Craig has no idea when he'll be home again in Stevensville, which probably isn't very comforting for his wife and kids. No doubt he'd like to be here, where the nights are cool and 85 is considered stifling. But there no is work, so it's Kansas or Missouri or where the hell he is today, or nothing at all. Chalk it up to the joy of living in a state where the federal government is the largest landowner - and pays not one dime of property tax on the land it owns and abuses, a fact that adds another dimension to the firefighter's lament: "Dead loss."

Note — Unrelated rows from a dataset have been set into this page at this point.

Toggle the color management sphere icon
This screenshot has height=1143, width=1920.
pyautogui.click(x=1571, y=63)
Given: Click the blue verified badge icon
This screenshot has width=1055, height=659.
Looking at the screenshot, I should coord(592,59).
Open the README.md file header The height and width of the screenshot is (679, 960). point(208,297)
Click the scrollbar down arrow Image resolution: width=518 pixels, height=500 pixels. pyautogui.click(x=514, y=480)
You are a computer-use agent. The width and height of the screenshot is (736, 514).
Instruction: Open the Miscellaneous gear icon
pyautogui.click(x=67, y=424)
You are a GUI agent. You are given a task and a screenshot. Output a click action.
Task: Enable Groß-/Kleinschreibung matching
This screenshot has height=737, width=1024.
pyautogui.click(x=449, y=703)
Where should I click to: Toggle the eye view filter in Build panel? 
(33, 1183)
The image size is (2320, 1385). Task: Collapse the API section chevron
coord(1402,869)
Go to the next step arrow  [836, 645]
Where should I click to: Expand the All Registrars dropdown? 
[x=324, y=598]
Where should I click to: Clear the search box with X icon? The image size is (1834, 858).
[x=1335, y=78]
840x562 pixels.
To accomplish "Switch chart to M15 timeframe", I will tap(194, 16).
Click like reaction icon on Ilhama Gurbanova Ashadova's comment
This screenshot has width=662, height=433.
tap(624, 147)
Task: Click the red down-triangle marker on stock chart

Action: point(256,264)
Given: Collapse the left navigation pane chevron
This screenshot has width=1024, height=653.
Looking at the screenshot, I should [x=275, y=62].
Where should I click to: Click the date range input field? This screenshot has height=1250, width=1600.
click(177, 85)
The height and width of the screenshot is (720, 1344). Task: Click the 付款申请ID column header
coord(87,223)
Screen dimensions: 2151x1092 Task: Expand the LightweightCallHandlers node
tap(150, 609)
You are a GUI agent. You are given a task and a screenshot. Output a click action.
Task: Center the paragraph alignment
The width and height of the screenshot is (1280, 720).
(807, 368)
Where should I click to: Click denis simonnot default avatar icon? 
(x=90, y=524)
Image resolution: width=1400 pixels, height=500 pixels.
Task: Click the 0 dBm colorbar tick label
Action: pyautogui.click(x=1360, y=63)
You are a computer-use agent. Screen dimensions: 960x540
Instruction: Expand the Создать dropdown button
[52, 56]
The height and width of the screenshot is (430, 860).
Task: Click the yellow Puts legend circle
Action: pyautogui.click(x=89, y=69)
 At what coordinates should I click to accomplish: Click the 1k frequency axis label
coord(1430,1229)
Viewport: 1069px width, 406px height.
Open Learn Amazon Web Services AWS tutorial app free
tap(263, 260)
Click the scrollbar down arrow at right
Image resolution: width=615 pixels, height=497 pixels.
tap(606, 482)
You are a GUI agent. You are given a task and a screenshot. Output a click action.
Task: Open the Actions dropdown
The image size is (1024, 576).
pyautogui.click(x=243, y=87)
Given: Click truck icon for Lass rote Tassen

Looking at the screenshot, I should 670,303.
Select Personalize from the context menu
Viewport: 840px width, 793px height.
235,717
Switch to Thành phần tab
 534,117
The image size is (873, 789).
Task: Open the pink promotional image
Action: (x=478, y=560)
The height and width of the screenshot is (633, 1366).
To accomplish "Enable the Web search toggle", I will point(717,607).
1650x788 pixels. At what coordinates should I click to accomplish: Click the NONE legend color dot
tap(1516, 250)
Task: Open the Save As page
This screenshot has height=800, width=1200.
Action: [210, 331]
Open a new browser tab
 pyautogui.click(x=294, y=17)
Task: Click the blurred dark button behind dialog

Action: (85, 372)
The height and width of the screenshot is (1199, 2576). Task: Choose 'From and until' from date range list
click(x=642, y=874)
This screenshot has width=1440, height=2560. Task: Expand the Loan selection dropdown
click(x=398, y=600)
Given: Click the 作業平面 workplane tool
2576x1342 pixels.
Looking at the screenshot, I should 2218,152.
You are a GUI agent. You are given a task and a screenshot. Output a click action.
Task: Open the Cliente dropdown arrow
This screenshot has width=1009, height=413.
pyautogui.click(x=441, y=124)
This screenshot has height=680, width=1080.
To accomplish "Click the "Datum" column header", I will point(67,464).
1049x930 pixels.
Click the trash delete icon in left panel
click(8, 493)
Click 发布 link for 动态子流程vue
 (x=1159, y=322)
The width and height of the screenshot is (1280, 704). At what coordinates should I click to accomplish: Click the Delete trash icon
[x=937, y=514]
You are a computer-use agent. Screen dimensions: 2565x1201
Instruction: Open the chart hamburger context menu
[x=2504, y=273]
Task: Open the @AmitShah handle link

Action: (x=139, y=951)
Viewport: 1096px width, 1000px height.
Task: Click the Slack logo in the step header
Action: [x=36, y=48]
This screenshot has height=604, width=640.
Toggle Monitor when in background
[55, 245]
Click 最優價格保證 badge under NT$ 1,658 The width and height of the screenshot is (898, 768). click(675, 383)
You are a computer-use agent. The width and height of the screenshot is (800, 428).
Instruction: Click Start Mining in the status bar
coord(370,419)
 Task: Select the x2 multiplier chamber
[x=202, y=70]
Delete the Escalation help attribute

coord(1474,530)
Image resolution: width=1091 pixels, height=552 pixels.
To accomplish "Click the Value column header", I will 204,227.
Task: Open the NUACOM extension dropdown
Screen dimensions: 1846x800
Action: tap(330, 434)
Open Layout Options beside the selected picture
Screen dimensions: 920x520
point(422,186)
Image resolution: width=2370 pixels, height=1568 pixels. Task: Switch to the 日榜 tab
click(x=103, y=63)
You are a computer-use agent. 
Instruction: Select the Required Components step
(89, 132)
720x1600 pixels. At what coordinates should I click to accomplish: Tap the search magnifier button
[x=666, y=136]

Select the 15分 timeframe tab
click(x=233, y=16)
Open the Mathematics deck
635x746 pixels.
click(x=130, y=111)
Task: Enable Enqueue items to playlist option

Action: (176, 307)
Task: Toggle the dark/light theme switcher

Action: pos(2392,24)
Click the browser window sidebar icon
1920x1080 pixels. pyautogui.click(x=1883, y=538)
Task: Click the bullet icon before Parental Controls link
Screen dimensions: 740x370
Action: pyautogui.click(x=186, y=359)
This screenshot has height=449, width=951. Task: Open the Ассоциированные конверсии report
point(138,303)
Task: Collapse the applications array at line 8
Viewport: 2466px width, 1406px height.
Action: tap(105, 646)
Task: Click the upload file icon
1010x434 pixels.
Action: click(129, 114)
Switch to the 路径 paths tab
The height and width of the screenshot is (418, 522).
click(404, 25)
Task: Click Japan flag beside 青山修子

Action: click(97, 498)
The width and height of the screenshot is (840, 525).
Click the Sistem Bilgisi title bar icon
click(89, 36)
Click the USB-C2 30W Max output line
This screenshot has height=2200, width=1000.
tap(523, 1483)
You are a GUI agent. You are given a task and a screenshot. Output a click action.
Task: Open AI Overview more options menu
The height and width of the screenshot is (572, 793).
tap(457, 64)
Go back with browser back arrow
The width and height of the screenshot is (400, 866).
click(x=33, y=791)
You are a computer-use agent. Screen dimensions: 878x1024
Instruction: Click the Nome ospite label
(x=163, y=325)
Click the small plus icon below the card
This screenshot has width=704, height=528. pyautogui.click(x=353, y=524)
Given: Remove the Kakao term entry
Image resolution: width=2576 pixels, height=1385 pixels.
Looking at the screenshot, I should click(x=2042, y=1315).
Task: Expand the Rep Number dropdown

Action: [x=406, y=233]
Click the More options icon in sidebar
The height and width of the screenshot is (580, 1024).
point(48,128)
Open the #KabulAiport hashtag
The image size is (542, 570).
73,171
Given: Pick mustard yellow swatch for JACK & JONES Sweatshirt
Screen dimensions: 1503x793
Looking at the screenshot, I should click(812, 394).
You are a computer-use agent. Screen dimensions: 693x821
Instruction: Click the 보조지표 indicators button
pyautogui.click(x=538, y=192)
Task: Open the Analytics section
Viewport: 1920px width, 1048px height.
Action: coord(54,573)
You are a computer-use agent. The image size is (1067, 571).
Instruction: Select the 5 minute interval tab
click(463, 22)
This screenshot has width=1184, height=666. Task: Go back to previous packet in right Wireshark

Meanwhile, the Society of American Foresters - to which I proudly belong - is beating its brains out trying to convince the Congress to include our dead and dying federal forests in the Obama Administration's new renewable energy standard. A lot of weasel words are being tossed around by House and Senate negotiators who, for the most part, have never even laid eyes on one of our forests, alive or dead.

At this point, it seems likely that some federal biomass will be included in the standard, but whether it is sufficient to actually allow science to intervene on the side of good forestry remains to be seen. Many fear that Oregon Senator Ron Wyden's attempt to "save" old growth [actually is a death sentence for big old trees] will carry the day.

Click here to read Erica Rhoad's assessment of where we are today with the Obama Administration's energy bill. She is SAF's forest policy director, and a Montana girl to boot. We like her out here in fly-over country because she's smart, passionate and tough. So is my pal, Craig, who with his lady-friend, Vanessa, is roaming the Missouri countryside this afternoon looking for piles of brush - and hope.